**Items listed in a dataset:**
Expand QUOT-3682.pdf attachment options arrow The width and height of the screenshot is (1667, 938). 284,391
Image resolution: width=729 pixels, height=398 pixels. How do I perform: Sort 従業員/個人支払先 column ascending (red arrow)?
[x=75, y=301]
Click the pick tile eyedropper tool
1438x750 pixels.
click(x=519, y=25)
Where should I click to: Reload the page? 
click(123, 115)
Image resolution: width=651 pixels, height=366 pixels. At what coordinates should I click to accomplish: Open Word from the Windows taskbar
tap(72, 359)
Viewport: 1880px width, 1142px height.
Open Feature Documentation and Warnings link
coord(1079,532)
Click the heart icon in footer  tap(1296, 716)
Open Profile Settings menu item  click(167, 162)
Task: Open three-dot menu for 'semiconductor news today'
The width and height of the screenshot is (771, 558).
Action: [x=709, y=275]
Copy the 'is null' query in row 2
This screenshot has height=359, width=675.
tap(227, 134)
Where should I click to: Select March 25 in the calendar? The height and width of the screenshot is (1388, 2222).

**Your goal:** Could you retype exactly the lines above from the one containing "Copy the 'is null' query in row 2" through the last line of the records, both included, and nothing else?

**Result for this task:**
Copy the 'is null' query in row 2
This screenshot has height=359, width=675.
tap(227, 134)
Where should I click to: Select March 25 in the calendar? The height and width of the screenshot is (1388, 2222).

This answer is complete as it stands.